TASKS FOR THIS EXERCISE:
1: Answer these questions from the police reform article below:
(a) Across how many jurisdictions does the article say law enforcement must be reformed?
(b) Which city has decided to defund and abolish its police department?
(c) According to the article, what drives behavior?
2: Please quote the police reform article word for word, beginning at the words "Four Hard Truths" and stopping after "make cultural change.".
3: List every factor the police reform article names as driving culture.

## Start TEXT SECTION

Four Hard Truths of Police Reform

The blue wall, competency, fragmentation, the broken windows approach, and much more must all be addressed to make cultural change.
Our black community hurts, and finally, America is hurting with them. It seems as if everyone demands change. It’s simple to see that George Floyd shouldn’t have died, but reforming law enforcement across 18,000 jurisdictions is not simple and is not easy.
Minneapolis has decided to defund and abolish its police department, looking for a new model. They envision a massive divestment in policing, shifting resources to social services. Whatever replaces the Minneapolis Police Department will face the same dilemmas that face police departments today unless the new organization is carefully crafted.
Culture drives behavior; leadership, environment, and experience drive culture!

## End TEXT SECTION
## Start ENTRIES PROVIDED

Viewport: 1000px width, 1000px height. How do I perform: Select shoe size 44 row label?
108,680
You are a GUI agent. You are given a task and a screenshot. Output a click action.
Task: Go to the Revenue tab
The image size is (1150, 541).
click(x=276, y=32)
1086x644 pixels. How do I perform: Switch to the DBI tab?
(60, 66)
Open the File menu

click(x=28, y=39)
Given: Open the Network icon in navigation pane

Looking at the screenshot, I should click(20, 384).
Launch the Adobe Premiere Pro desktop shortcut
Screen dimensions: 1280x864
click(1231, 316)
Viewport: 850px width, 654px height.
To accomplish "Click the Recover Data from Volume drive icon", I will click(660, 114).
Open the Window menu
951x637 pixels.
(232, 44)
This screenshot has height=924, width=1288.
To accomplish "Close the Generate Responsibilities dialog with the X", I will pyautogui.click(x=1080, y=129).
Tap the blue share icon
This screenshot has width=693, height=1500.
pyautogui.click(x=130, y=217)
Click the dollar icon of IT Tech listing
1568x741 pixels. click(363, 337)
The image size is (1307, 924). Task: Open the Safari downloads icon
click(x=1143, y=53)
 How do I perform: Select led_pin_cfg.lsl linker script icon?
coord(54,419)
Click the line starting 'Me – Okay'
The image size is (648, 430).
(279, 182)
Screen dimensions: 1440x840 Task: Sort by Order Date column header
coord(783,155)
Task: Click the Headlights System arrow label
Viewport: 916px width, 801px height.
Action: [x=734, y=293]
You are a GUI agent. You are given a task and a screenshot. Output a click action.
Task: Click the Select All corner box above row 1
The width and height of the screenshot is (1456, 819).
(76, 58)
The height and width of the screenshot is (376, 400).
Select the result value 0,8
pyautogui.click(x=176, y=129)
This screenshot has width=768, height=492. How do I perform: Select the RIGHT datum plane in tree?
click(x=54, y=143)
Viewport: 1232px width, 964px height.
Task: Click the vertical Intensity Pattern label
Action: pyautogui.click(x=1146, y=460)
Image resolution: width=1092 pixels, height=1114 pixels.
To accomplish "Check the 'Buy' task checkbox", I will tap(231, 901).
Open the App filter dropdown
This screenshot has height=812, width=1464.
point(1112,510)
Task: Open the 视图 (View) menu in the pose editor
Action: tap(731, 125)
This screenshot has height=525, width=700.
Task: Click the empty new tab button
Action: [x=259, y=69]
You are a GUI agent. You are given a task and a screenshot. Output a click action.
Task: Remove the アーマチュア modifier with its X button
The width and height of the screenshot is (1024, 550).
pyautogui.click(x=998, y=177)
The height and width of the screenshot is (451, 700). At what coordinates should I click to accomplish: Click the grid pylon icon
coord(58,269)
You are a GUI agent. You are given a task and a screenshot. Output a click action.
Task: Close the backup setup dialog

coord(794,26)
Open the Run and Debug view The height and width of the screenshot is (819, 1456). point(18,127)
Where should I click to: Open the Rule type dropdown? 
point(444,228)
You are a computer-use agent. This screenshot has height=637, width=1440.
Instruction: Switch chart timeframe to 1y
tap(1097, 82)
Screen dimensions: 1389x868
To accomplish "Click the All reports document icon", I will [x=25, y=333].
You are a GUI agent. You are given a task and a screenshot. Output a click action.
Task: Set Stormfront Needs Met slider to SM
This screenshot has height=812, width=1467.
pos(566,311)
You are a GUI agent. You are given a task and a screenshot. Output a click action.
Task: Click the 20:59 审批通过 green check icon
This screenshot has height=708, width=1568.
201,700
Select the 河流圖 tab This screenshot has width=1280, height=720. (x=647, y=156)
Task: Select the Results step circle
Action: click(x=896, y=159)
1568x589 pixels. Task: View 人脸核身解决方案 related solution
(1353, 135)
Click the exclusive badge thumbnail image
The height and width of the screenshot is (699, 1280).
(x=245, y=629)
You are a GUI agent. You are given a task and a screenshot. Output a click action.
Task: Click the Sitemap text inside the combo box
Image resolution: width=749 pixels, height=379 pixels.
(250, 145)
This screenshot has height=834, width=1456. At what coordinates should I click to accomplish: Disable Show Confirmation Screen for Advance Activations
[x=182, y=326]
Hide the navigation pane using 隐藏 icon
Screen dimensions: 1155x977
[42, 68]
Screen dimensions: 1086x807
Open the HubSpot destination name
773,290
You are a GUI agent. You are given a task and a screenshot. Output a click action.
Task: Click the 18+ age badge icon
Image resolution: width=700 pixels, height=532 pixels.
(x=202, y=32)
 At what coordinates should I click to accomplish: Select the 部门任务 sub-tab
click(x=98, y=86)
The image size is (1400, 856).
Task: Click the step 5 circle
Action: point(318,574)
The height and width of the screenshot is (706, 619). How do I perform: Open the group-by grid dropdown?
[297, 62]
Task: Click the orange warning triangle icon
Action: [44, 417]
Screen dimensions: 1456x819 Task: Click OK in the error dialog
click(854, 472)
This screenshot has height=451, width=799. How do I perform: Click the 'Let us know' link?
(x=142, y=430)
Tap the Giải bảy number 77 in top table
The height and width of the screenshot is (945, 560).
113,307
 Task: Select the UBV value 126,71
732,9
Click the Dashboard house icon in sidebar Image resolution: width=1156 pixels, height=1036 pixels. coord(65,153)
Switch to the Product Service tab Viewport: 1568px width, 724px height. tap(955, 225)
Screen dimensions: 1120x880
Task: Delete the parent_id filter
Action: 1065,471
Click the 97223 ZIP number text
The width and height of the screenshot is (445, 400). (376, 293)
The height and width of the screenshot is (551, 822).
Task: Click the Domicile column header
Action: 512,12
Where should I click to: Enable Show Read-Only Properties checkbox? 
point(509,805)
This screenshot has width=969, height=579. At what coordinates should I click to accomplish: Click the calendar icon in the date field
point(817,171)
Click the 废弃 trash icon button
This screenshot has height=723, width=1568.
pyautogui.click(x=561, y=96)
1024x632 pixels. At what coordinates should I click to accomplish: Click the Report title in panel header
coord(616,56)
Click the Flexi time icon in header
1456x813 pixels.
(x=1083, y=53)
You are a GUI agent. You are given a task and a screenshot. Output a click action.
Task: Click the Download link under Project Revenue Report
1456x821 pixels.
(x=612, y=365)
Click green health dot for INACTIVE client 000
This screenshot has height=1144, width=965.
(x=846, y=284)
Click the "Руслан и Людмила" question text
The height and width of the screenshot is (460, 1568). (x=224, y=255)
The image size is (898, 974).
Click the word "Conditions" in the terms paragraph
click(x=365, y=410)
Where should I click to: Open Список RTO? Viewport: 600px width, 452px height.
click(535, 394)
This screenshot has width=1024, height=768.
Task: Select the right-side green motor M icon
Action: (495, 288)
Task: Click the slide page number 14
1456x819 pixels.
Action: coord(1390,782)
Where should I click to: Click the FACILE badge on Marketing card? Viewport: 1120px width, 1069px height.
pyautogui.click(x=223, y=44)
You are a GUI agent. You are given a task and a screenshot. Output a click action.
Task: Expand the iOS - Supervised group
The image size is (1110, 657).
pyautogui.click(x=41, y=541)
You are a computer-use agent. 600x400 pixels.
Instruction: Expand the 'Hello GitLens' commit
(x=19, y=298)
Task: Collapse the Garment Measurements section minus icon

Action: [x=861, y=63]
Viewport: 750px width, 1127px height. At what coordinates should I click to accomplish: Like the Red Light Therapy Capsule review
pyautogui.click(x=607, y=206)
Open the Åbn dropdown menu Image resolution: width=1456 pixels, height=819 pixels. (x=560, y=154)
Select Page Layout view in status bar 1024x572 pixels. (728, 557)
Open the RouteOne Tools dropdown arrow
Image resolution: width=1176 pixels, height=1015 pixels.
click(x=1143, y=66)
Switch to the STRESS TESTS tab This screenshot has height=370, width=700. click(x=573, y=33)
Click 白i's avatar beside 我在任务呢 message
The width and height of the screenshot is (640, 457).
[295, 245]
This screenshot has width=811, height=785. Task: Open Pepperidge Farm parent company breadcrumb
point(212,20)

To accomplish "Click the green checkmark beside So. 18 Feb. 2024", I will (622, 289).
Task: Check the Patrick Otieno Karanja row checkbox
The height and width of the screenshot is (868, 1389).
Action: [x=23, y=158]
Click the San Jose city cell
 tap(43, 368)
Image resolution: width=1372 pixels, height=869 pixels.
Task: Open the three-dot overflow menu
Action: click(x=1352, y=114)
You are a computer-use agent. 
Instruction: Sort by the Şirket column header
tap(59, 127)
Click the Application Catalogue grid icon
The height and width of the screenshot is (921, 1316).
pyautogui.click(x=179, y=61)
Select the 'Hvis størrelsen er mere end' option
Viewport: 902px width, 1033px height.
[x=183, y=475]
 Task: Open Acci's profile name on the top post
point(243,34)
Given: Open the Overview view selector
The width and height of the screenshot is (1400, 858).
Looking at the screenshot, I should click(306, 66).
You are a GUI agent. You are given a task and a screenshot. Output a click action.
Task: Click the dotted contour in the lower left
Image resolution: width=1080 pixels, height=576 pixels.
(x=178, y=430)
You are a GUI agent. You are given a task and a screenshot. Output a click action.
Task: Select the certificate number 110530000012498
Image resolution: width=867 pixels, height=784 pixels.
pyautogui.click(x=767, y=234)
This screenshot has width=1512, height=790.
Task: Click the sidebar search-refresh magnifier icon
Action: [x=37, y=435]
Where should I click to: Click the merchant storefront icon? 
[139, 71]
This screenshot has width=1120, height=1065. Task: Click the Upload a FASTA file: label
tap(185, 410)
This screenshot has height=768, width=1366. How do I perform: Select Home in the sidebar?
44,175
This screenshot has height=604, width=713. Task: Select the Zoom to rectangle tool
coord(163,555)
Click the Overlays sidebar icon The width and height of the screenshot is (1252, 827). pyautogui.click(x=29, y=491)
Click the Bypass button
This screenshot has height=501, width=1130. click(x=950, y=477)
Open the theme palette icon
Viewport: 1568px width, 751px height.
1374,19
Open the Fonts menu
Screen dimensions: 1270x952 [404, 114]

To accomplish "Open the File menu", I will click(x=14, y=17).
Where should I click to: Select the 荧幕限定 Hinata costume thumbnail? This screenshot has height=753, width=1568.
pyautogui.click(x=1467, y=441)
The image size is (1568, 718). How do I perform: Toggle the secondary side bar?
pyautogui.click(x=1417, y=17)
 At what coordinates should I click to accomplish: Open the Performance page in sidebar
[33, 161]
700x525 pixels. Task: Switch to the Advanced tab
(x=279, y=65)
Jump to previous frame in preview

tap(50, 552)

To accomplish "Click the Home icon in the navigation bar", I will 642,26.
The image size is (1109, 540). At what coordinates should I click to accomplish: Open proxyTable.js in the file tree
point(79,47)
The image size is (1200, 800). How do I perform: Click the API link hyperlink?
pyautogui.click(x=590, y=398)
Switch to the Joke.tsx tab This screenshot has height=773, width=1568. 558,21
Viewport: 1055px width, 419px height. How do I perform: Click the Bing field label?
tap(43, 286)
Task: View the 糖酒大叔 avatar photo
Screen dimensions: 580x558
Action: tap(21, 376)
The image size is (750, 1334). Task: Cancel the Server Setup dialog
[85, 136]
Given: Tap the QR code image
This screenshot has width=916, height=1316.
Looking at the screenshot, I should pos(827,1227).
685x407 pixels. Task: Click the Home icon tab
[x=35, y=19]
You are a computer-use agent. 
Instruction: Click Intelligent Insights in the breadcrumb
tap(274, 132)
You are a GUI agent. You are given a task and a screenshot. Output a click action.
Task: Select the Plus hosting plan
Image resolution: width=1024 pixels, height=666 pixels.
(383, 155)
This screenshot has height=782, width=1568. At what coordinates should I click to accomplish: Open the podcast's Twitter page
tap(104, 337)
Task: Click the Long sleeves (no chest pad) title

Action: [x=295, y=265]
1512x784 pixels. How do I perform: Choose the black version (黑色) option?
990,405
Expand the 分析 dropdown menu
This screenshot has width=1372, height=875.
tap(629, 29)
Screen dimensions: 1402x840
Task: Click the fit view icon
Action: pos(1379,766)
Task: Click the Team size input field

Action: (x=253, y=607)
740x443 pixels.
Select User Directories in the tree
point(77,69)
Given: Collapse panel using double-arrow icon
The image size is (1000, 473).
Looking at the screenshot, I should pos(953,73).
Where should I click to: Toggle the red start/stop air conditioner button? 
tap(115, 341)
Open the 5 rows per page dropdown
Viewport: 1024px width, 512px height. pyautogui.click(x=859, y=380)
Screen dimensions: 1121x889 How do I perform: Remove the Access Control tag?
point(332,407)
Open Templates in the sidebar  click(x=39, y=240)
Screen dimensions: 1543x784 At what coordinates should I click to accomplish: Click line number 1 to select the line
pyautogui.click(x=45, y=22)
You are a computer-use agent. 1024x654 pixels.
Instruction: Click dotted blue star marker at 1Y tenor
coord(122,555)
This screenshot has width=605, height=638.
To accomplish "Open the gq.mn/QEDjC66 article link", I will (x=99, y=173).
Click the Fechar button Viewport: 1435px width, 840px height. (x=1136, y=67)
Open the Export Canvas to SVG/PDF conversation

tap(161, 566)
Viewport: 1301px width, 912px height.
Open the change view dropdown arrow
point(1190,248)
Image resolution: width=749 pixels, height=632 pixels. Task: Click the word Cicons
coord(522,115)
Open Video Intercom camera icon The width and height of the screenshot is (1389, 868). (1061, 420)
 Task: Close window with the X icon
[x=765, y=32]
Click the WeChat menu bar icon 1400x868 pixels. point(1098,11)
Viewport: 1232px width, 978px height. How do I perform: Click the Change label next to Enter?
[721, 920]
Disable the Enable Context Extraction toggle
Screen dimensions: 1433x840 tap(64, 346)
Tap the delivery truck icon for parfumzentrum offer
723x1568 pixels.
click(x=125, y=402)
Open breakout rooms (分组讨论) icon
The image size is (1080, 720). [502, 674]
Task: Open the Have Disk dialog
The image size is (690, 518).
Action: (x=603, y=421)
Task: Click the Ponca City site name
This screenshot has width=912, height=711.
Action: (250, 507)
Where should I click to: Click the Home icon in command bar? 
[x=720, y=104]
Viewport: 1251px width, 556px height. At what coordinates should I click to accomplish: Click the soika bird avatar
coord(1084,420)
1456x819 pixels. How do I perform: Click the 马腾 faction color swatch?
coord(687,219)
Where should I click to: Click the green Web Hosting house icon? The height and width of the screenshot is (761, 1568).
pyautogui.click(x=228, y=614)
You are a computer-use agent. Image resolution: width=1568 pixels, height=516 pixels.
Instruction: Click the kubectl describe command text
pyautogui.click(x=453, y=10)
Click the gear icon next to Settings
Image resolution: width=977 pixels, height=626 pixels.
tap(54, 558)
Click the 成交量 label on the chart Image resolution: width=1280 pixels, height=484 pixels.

## End ENTRIES PROVIDED

SOLUTIONS PER TASK:
1:
(a) 18,000
(b) Minneapolis
(c) Culture

2:
Four Hard Truths of Police Reform

The blue wall, competency, fragmentation, the broken windows approach, and much more must all be addressed to make cultural change.

3: Leadership, environment, experience